# What to do:
Please copy the records below, changing each "click coordinates" to "tap coordinates" and leaving everything else unchanged.

>> begin Excerpted records

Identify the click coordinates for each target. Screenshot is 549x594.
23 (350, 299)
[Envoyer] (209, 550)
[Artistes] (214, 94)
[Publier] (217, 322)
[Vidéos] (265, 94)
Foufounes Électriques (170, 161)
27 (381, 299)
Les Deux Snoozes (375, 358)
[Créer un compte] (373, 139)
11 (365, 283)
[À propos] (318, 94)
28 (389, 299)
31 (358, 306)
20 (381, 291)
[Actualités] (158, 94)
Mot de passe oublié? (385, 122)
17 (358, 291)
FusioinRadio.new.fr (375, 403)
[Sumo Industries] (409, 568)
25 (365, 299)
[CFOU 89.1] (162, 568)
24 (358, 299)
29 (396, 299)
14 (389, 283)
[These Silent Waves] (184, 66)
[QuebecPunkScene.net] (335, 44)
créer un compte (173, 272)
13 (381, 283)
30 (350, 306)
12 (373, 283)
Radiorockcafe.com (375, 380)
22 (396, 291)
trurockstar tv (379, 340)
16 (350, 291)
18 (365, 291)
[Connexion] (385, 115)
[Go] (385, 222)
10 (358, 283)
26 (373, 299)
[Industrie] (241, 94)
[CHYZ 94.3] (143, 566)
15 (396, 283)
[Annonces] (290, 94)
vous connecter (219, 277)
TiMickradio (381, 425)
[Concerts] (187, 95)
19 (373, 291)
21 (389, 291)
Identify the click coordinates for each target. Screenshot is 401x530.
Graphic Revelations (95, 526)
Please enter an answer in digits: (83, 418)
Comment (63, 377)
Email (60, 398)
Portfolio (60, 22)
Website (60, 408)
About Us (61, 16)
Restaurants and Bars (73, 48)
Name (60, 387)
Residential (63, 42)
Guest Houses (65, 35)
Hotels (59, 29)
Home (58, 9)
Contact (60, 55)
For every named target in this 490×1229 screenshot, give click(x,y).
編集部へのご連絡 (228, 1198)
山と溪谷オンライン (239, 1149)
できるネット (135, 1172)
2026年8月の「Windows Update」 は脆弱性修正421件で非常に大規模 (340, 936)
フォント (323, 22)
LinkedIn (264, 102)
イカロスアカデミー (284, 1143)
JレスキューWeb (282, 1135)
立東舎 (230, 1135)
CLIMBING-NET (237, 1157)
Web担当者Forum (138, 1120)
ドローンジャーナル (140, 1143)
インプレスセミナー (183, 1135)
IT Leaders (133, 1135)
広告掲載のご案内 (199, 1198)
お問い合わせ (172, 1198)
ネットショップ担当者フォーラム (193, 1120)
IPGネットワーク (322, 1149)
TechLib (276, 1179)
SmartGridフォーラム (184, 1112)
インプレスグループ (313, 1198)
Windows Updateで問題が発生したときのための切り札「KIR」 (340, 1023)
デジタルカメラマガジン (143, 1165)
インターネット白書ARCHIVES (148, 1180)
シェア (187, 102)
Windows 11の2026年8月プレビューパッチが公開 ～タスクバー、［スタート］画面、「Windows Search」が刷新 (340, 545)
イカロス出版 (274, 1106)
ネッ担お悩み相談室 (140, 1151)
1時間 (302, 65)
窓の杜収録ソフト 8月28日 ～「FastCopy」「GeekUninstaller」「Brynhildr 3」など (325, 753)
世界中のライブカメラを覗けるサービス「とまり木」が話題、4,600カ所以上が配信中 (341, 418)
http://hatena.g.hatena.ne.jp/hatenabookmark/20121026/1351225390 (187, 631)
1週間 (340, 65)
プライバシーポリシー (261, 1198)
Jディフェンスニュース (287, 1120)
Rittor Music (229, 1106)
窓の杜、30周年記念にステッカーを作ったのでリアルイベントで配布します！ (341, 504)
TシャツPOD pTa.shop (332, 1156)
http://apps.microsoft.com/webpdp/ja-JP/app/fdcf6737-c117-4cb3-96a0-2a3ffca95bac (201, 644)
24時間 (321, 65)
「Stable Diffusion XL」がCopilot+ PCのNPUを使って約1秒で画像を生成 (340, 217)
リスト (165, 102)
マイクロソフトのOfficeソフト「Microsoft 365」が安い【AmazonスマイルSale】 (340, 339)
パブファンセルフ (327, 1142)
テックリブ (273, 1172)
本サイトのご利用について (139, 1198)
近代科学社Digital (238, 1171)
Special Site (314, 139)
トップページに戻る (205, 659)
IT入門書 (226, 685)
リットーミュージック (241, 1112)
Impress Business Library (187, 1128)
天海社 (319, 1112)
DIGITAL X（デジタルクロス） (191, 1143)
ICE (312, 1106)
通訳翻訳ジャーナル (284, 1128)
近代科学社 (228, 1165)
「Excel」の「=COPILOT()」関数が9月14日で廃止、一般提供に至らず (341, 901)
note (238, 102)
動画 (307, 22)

>> end Excerpted records

# Response to this exercise:
Identify the tap coordinates for each target. Screenshot is 549x594.
23 (350, 299)
[Envoyer] (209, 550)
[Artistes] (214, 94)
[Publier] (217, 322)
[Vidéos] (265, 94)
Foufounes Électriques (170, 161)
27 (381, 299)
Les Deux Snoozes (375, 358)
[Créer un compte] (373, 139)
11 (365, 283)
[À propos] (318, 94)
28 (389, 299)
31 (358, 306)
20 (381, 291)
[Actualités] (158, 94)
Mot de passe oublié? (385, 122)
17 (358, 291)
FusioinRadio.new.fr (375, 403)
[Sumo Industries] (409, 568)
25 (365, 299)
[CFOU 89.1] (162, 568)
24 (358, 299)
29 (396, 299)
14 (389, 283)
[These Silent Waves] (184, 66)
[QuebecPunkScene.net] (335, 44)
créer un compte (173, 272)
13 (381, 283)
30 (350, 306)
12 (373, 283)
Radiorockcafe.com (375, 380)
22 (396, 291)
trurockstar tv (379, 340)
16 (350, 291)
18 (365, 291)
[Connexion] (385, 115)
[Go] (385, 222)
10 (358, 283)
26 (373, 299)
[Industrie] (241, 94)
[CHYZ 94.3] (143, 566)
15 (396, 283)
[Annonces] (290, 94)
vous connecter (219, 277)
TiMickradio (381, 425)
[Concerts] (187, 95)
19 (373, 291)
21 (389, 291)
Identify the tap coordinates for each target. Screenshot is 401x530.
Graphic Revelations (95, 526)
Please enter an answer in digits: (83, 418)
Comment (63, 377)
Email (60, 398)
Portfolio (60, 22)
Website (60, 408)
About Us (61, 16)
Restaurants and Bars (73, 48)
Name (60, 387)
Residential (63, 42)
Guest Houses (65, 35)
Hotels (59, 29)
Home (58, 9)
Contact (60, 55)
For every named target in this 490×1229 screenshot, give click(x,y).
編集部へのご連絡 (228, 1198)
山と溪谷オンライン (239, 1149)
できるネット (135, 1172)
2026年8月の「Windows Update」 は脆弱性修正421件で非常に大規模 (340, 936)
フォント (323, 22)
LinkedIn (264, 102)
イカロスアカデミー (284, 1143)
JレスキューWeb (282, 1135)
立東舎 (230, 1135)
CLIMBING-NET (237, 1157)
Web担当者Forum (138, 1120)
ドローンジャーナル (140, 1143)
インプレスセミナー (183, 1135)
IT Leaders (133, 1135)
広告掲載のご案内 (199, 1198)
お問い合わせ (172, 1198)
ネットショップ担当者フォーラム (193, 1120)
IPGネットワーク (322, 1149)
TechLib (276, 1179)
SmartGridフォーラム (184, 1112)
インプレスグループ (313, 1198)
Windows Updateで問題が発生したときのための切り札「KIR」 (340, 1023)
デジタルカメラマガジン (143, 1165)
インターネット白書ARCHIVES (148, 1180)
シェア (187, 102)
Windows 11の2026年8月プレビューパッチが公開 ～タスクバー、［スタート］画面、「Windows Search」が刷新 (340, 545)
イカロス出版 (274, 1106)
ネッ担お悩み相談室 (140, 1151)
1時間 (302, 65)
窓の杜収録ソフト 8月28日 ～「FastCopy」「GeekUninstaller」「Brynhildr 3」など (325, 753)
世界中のライブカメラを覗けるサービス「とまり木」が話題、4,600カ所以上が配信中 (341, 418)
http://hatena.g.hatena.ne.jp/hatenabookmark/20121026/1351225390 (187, 631)
1週間 (340, 65)
プライバシーポリシー (261, 1198)
Jディフェンスニュース (287, 1120)
Rittor Music (229, 1106)
窓の杜、30周年記念にステッカーを作ったのでリアルイベントで配布します！ (341, 504)
TシャツPOD pTa.shop (332, 1156)
http://apps.microsoft.com/webpdp/ja-JP/app/fdcf6737-c117-4cb3-96a0-2a3ffca95bac (201, 644)
24時間 (321, 65)
「Stable Diffusion XL」がCopilot+ PCのNPUを使って約1秒で画像を生成 (340, 217)
リスト (165, 102)
マイクロソフトのOfficeソフト「Microsoft 365」が安い【AmazonスマイルSale】 (340, 339)
パブファンセルフ (327, 1142)
テックリブ (273, 1172)
本サイトのご利用について (139, 1198)
近代科学社Digital (238, 1171)
Special Site (314, 139)
トップページに戻る (205, 659)
IT入門書 (226, 685)
リットーミュージック (241, 1112)
Impress Business Library (187, 1128)
天海社 (319, 1112)
DIGITAL X（デジタルクロス） (191, 1143)
ICE (312, 1106)
通訳翻訳ジャーナル (284, 1128)
近代科学社 (228, 1165)
「Excel」の「=COPILOT()」関数が9月14日で廃止、一般提供に至らず (341, 901)
note (238, 102)
動画 (307, 22)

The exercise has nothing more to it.